Words: John Brooks
When a frightened Emma Frankland runs onto the stage at the beginning of Hearty, the threat of danger is palpable — and it doesn’t let up.
Playing a persecuted biotech hybrid, with wings made of knives and a long dragging tail, Frankland introduces us to a collapsing world of violence, censorship and data harvesting. It is a heightened reflection of a society not so different from our own.
Hearty is a repetitive, compressed and unnerving piece, the fifth and final chapter in None of Us is Yet a Robot, a series of works exploring the politics of trans identity alongside the artist's gender transition.
Frankland gives a powerful central performance in which she loosely repeats the same cycle of actions and speeches, each time with small variations.
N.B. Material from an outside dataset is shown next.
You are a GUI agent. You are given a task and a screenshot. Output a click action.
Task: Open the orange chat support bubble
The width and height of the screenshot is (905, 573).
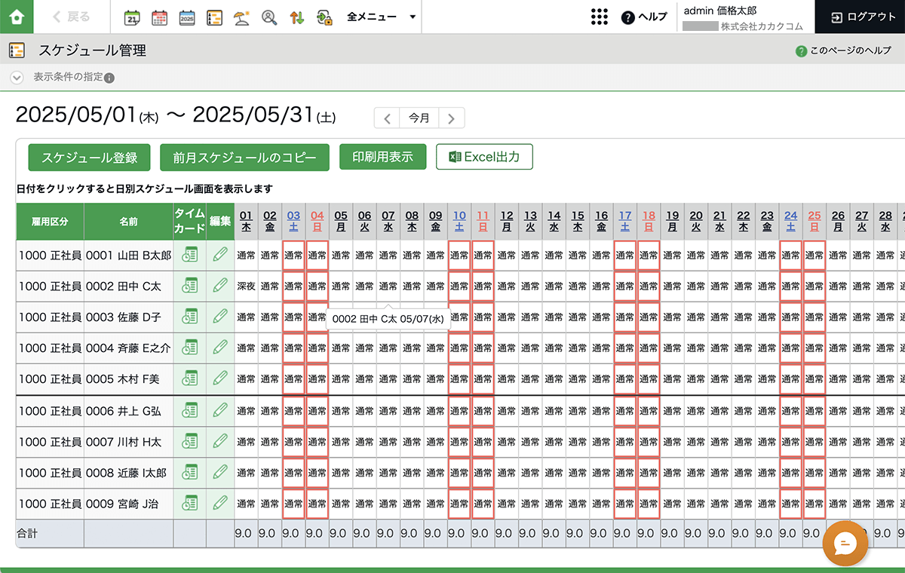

Instead of losing audience interest, the repetition communicates a claustrophobic sense of panic, of time running out, of the struggle to escape the cycles of violence that characterise trans history.
So how can we escape these cycles? The show offers no easy answers. ‘Hearty Sisterhood’ is stencilled across a series of disjointed wooden boards at the back of the stage (‘Hearty’ = ‘HRT’, short for ‘Hormone Replacement Therapy’).
In the shows closing moments, Frankland uses these boards to quite literally build a shelter for herself, a home at the end of the world. It is tempting to think that members of her audience might also recognise a home, of sorts, in Frankland’s work.
But what about those of us outside of the trans experience? In a touching section, Frankland enters the audience. Looking each person in the eyes, she asks “Please don’t hurt me.” It is a striking way of highlighting the individual responsibility we each have to protect those who are different from us.
If this sounds pleading, it isn’t: Frankland is super-powered here. She doesn’t want to compromise who she is to be safe, nor is she unaware of the cycles of historic persecution: “The last thing we need is respectability,” she cries at one point. Respectability breeds complacency, and we need to “Stay frightened” — a lesson all queer people should heed.
At times, it felt that the over-cluttered set weakened the show’s impact — the central performance is strong enough to stand on its own.
Still, this is a powerful piece of theatre that deftly communicates the feeling of being hunted, and of running in ever smaller circles as your options run out. When Frankland urges you to action, it’s hard to resist the call.
'Hearty' will be at Amata, Falmouth University, on 21 February, and at the Roundhouse, London, from 27-29 February.